In deze zaak heeft de Rechtbank Rotterdam op 5 juli 2017 uitspraak gedaan in een strafzaak tegen een verdachte die beschuldigd werd van witwassen. De verdachte heeft zich schuldig gemaakt aan het witwassen van een geldbedrag van € 99.150,00. De rechtbank heeft een gevangenisstraf van drie maanden opgelegd. De verdachte is echter partieel vrijgesproken voor het witwassen van een ander geldbedrag van € 41.205,00, dat in zijn woning was aangetroffen. De rechtbank oordeelde dat er onvoldoende bewijs was dat de verdachte wist dat dit bedrag in zijn woning lag, en dat hij daarom niet kon worden veroordeeld voor het voorhanden hebben van dit bedrag.

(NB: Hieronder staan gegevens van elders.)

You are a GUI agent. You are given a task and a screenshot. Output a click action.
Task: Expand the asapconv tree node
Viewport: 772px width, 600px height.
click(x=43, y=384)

De rechtbank heeft vastgesteld dat de verdachte op 30 april 2014 in Rotterdam en/of Amsterdam de werkelijke aard, herkomst en vindplaats van de geldbedragen heeft verborgen, terwijl hij wist of had moeten vermoeden dat deze afkomstig waren uit misdrijf. De rechtbank heeft daarbij de omstandigheden van de zaak in overweging genomen, waaronder het feit dat de verdachte niet eerder was veroordeeld voor soortgelijke feiten. De rechtbank heeft ook rekening gehouden met de overschrijding van de redelijke termijn van twee jaar voor de behandeling van de zaak, wat heeft geleid tot een milder oordeel over de op te leggen straf.
De rechtbank heeft de verdachte veroordeeld tot een gevangenisstraf van drie maanden, met aftrek van de tijd die hij in voorlopige hechtenis heeft doorgebracht. Daarnaast heeft de rechtbank beslist over de in beslag genomen geldbedragen, waarbij het bedrag van € 41.205,00 niet verbeurd is verklaard omdat de verdachte daarvan is vrijgesproken.